*** Source records ***

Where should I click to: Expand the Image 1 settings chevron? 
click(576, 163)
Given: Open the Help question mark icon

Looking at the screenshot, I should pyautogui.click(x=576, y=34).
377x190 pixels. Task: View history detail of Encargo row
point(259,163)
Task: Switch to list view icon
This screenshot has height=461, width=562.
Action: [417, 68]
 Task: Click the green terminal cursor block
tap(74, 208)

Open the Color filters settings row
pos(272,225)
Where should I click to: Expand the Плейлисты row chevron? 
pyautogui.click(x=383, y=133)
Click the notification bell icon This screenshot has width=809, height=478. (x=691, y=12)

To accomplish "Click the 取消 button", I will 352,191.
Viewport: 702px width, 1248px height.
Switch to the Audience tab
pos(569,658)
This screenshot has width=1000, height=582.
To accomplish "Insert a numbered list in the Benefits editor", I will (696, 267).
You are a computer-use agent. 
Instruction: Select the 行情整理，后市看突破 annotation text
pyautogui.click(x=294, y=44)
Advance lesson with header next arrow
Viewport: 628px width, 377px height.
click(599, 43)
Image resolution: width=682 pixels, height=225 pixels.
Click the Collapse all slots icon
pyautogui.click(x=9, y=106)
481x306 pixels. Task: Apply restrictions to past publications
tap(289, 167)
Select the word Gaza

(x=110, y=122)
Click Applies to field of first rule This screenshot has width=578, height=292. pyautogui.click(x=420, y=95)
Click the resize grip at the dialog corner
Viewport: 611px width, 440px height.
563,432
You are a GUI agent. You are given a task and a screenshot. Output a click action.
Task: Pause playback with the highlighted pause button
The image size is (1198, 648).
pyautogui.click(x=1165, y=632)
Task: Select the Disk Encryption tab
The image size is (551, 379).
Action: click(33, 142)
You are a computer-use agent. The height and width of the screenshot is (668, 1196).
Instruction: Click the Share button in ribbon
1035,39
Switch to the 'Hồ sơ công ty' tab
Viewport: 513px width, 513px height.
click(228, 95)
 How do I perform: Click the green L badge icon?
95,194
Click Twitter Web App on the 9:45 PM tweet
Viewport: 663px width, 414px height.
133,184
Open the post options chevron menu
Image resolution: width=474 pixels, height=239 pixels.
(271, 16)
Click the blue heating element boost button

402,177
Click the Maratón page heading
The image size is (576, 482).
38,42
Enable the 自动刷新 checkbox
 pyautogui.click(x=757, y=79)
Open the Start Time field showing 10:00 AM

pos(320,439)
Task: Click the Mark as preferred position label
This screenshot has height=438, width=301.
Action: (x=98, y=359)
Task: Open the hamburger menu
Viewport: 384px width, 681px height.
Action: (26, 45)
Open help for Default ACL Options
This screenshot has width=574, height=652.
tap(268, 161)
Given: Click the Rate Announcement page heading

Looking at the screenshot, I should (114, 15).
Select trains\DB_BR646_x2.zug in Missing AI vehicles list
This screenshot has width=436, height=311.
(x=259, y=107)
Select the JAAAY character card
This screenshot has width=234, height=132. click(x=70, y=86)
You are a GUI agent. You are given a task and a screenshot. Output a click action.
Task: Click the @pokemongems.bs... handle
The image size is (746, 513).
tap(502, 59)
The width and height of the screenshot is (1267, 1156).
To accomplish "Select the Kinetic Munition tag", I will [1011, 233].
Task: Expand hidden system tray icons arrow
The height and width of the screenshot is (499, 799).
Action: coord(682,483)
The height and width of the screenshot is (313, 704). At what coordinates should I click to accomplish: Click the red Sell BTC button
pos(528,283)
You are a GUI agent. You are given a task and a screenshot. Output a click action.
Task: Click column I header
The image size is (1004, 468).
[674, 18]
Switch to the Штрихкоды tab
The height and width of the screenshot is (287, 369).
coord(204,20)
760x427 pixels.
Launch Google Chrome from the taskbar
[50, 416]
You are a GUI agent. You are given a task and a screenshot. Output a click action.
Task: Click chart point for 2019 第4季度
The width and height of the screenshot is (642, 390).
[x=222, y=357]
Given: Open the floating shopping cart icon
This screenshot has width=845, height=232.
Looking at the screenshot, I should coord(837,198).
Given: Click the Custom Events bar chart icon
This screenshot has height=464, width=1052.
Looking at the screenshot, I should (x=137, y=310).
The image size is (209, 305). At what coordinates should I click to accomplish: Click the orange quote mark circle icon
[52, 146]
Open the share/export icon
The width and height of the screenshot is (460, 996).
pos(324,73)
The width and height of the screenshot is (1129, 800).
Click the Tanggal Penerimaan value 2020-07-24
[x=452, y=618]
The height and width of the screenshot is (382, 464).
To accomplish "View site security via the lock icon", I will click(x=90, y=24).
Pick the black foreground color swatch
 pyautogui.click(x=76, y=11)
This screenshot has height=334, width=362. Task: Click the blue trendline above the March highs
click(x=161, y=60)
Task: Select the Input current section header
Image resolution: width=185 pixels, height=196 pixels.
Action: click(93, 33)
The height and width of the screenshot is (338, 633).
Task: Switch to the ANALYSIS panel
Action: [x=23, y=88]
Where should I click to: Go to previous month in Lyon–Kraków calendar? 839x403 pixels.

*** End of Source records ***

- _Task objective_:
All entries shown above should be duplicated without a single difference.

- _Final answer_:
Where should I click to: Expand the Image 1 settings chevron? 
click(576, 163)
Given: Open the Help question mark icon

Looking at the screenshot, I should pyautogui.click(x=576, y=34).
377x190 pixels. Task: View history detail of Encargo row
point(259,163)
Task: Switch to list view icon
This screenshot has height=461, width=562.
Action: [417, 68]
 Task: Click the green terminal cursor block
tap(74, 208)

Open the Color filters settings row
pos(272,225)
Where should I click to: Expand the Плейлисты row chevron? 
pyautogui.click(x=383, y=133)
Click the notification bell icon This screenshot has width=809, height=478. (x=691, y=12)

To accomplish "Click the 取消 button", I will 352,191.
Viewport: 702px width, 1248px height.
Switch to the Audience tab
pos(569,658)
This screenshot has width=1000, height=582.
To accomplish "Insert a numbered list in the Benefits editor", I will (696, 267).
You are a computer-use agent. 
Instruction: Select the 行情整理，后市看突破 annotation text
pyautogui.click(x=294, y=44)
Advance lesson with header next arrow
Viewport: 628px width, 377px height.
click(599, 43)
Image resolution: width=682 pixels, height=225 pixels.
Click the Collapse all slots icon
pyautogui.click(x=9, y=106)
481x306 pixels. Task: Apply restrictions to past publications
tap(289, 167)
Select the word Gaza

(x=110, y=122)
Click Applies to field of first rule This screenshot has width=578, height=292. pyautogui.click(x=420, y=95)
Click the resize grip at the dialog corner
Viewport: 611px width, 440px height.
563,432
You are a GUI agent. You are given a task and a screenshot. Output a click action.
Task: Pause playback with the highlighted pause button
The image size is (1198, 648).
pyautogui.click(x=1165, y=632)
Task: Select the Disk Encryption tab
The image size is (551, 379).
Action: click(33, 142)
You are a computer-use agent. The height and width of the screenshot is (668, 1196).
Instruction: Click the Share button in ribbon
1035,39
Switch to the 'Hồ sơ công ty' tab
Viewport: 513px width, 513px height.
click(228, 95)
 How do I perform: Click the green L badge icon?
95,194
Click Twitter Web App on the 9:45 PM tweet
Viewport: 663px width, 414px height.
133,184
Open the post options chevron menu
Image resolution: width=474 pixels, height=239 pixels.
(271, 16)
Click the blue heating element boost button

402,177
Click the Maratón page heading
The image size is (576, 482).
38,42
Enable the 自动刷新 checkbox
 pyautogui.click(x=757, y=79)
Open the Start Time field showing 10:00 AM

pos(320,439)
Task: Click the Mark as preferred position label
This screenshot has height=438, width=301.
Action: (x=98, y=359)
Task: Open the hamburger menu
Viewport: 384px width, 681px height.
Action: (26, 45)
Open help for Default ACL Options
This screenshot has width=574, height=652.
tap(268, 161)
Given: Click the Rate Announcement page heading

Looking at the screenshot, I should (114, 15).
Select trains\DB_BR646_x2.zug in Missing AI vehicles list
This screenshot has width=436, height=311.
(x=259, y=107)
Select the JAAAY character card
This screenshot has width=234, height=132. click(x=70, y=86)
You are a GUI agent. You are given a task and a screenshot. Output a click action.
Task: Click the @pokemongems.bs... handle
The image size is (746, 513).
tap(502, 59)
The width and height of the screenshot is (1267, 1156).
To accomplish "Select the Kinetic Munition tag", I will [1011, 233].
Task: Expand hidden system tray icons arrow
The height and width of the screenshot is (499, 799).
Action: coord(682,483)
The height and width of the screenshot is (313, 704). At what coordinates should I click to accomplish: Click the red Sell BTC button
pos(528,283)
You are a GUI agent. You are given a task and a screenshot. Output a click action.
Task: Click column I header
The image size is (1004, 468).
[674, 18]
Switch to the Штрихкоды tab
The height and width of the screenshot is (287, 369).
coord(204,20)
760x427 pixels.
Launch Google Chrome from the taskbar
[50, 416]
You are a GUI agent. You are given a task and a screenshot. Output a click action.
Task: Click chart point for 2019 第4季度
The width and height of the screenshot is (642, 390).
[x=222, y=357]
Given: Open the floating shopping cart icon
This screenshot has width=845, height=232.
Looking at the screenshot, I should coord(837,198).
Given: Click the Custom Events bar chart icon
This screenshot has height=464, width=1052.
Looking at the screenshot, I should (x=137, y=310).
The image size is (209, 305). At what coordinates should I click to accomplish: Click the orange quote mark circle icon
[52, 146]
Open the share/export icon
The width and height of the screenshot is (460, 996).
pos(324,73)
The width and height of the screenshot is (1129, 800).
Click the Tanggal Penerimaan value 2020-07-24
[x=452, y=618]
The height and width of the screenshot is (382, 464).
To accomplish "View site security via the lock icon", I will click(x=90, y=24).
Pick the black foreground color swatch
 pyautogui.click(x=76, y=11)
This screenshot has height=334, width=362. Task: Click the blue trendline above the March highs
click(x=161, y=60)
Task: Select the Input current section header
Image resolution: width=185 pixels, height=196 pixels.
Action: click(93, 33)
The height and width of the screenshot is (338, 633).
Task: Switch to the ANALYSIS panel
Action: [x=23, y=88]
Where should I click to: Go to previous month in Lyon–Kraków calendar? 839x403 pixels.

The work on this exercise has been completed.